Task description »
Using the records below, output the stretch that opens with the line containing "Task: Open the chat group avatar in header" and closes with the line containing "Instruction: Open the tweet info circle icon", exactly and including both lines, with nothing more.

Dataset records »
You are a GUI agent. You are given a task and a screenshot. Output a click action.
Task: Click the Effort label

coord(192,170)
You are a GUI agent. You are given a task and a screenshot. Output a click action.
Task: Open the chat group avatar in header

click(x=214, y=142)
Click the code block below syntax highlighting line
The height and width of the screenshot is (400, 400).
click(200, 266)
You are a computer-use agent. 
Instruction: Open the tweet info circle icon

---

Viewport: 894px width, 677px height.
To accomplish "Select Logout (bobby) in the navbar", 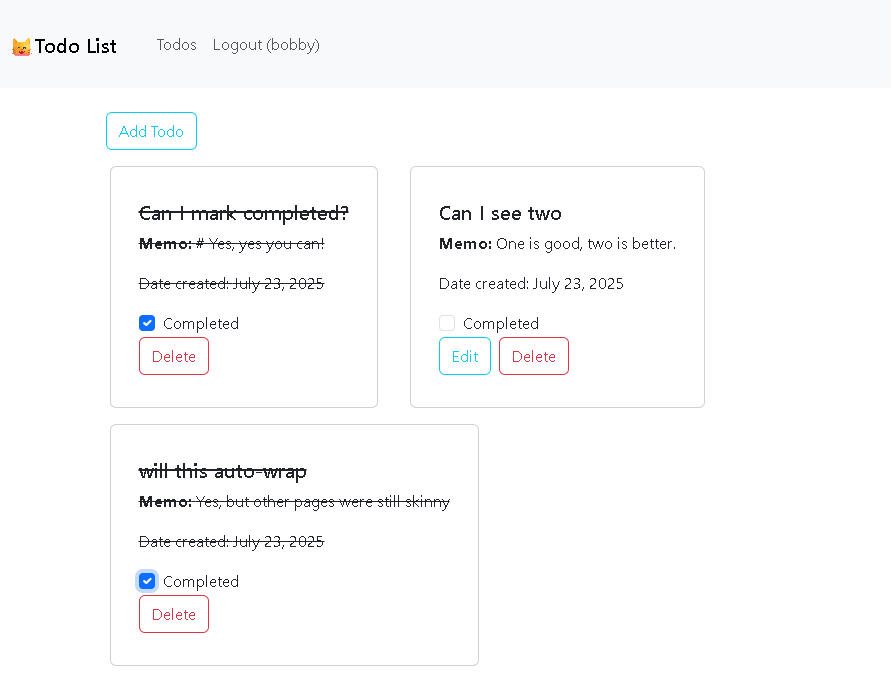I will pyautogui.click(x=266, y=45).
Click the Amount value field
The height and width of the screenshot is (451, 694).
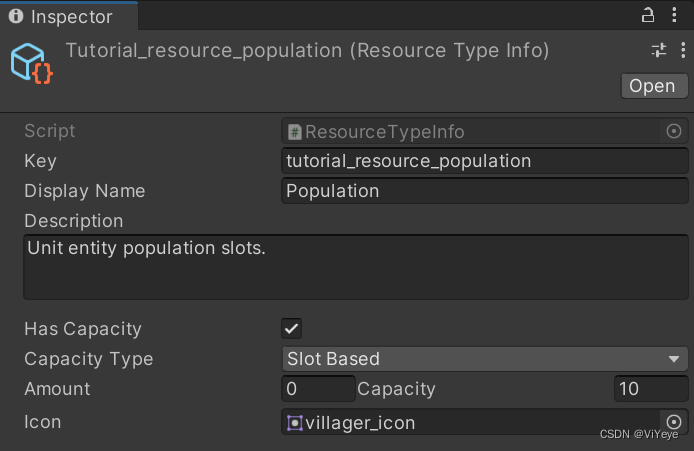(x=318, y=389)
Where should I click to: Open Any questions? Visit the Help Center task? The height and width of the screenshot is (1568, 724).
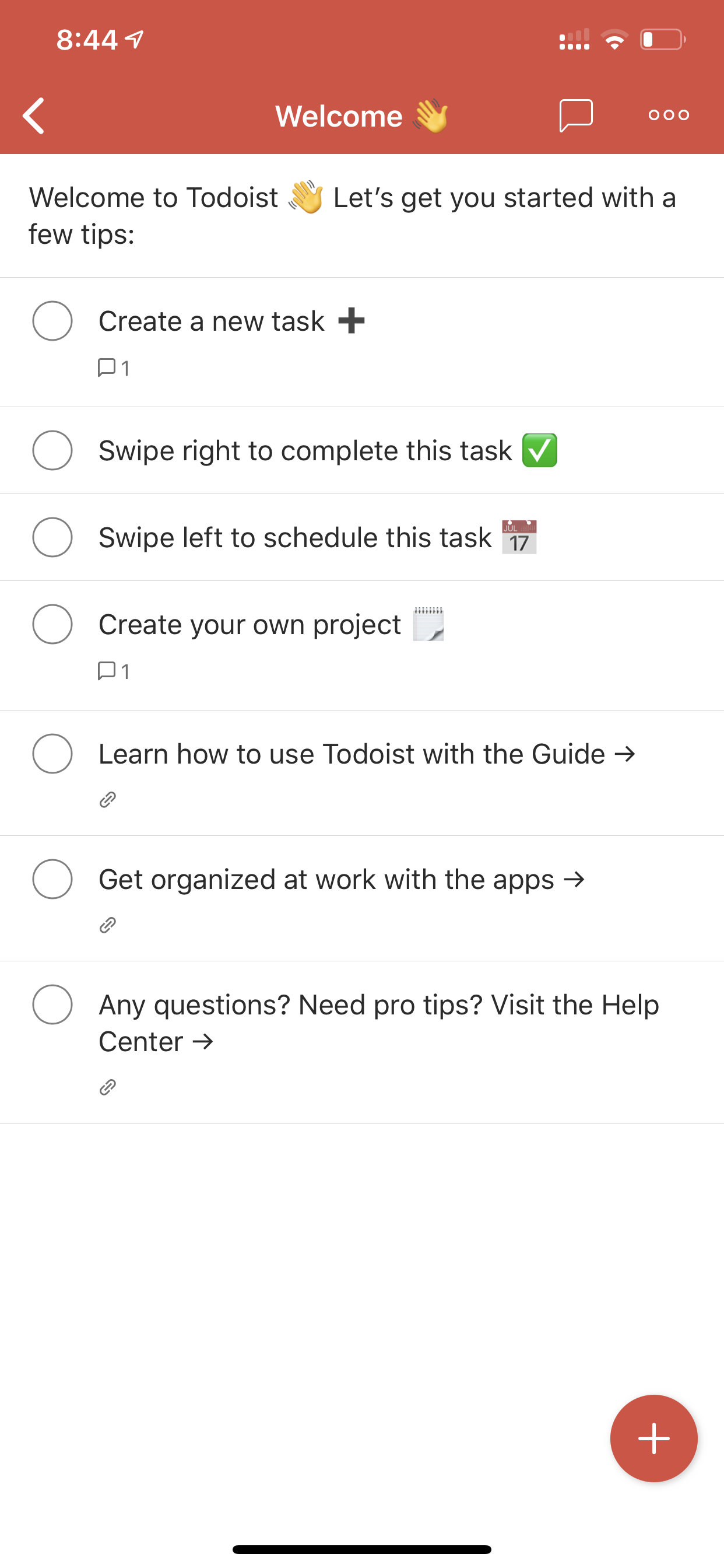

Written reply »
Task: Open the chat group avatar in header

click(x=214, y=142)
Click the code block below syntax highlighting line
The height and width of the screenshot is (400, 400).
click(200, 266)
You are a computer-use agent. 
Instruction: Open the tweet info circle icon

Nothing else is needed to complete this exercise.